Lucia and the other women from her group take part in social programs tailored by the cooperative to provide them with capacity building training to become future entrepreneurs. These programs give them the means to take up leadership positions and start their own business. Lucia learns about subjects like accounting and budgeting and she is now a proactive worker, aware of the mechanisms that lie behind commercial activity.
Y’abal is one of the Guatemalan Fair Trade enterprises that are committed to supporting indigenous women in rural communities. Supporting indigenous women as their social mission has also promoted the communities’ traditions and culture. For instance, fostering weaving as a main source of livelihood for the women has led to the appreciation of the back-strap loom as a weaving technique. Back-strap loom weaving has been practiced by indigenous women of Central and South America for millennia.
Like Y’abal, Maya Traditions Foundation is another Guatemalan social enterprise whose mission is to ensure access to local and international market to women weavers of the region. A Guaranteed Member of WFTO, the Foundation provides livelihoods to more than 120 artisans and allows their traditional art to be appreciated worldwide and their back-strap loom weaving technique to survive over the years.

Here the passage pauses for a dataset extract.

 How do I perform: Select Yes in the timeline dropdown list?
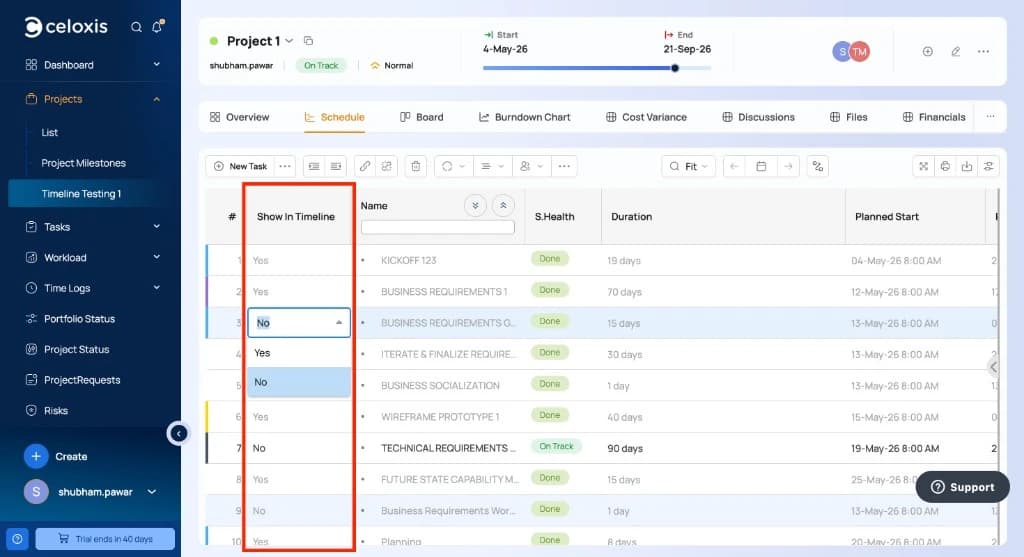tap(298, 353)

Very few of these women had the opportunity to receive an education in the past. Today, thanks to Fair Trade, they are taking part in literacy workshops and basic business classes and receiving support in the management of their financial resources. Maya Traditions Foundation has designed special social programs for its indigenous artisans to help them achieve their full potential as skilled workers and as independent women.
For the indigenous women workers of Guatemala, Fair Trade means being able to smile. And this is one of the reasons Fair Trade is innovating. To make women like Lucia smile.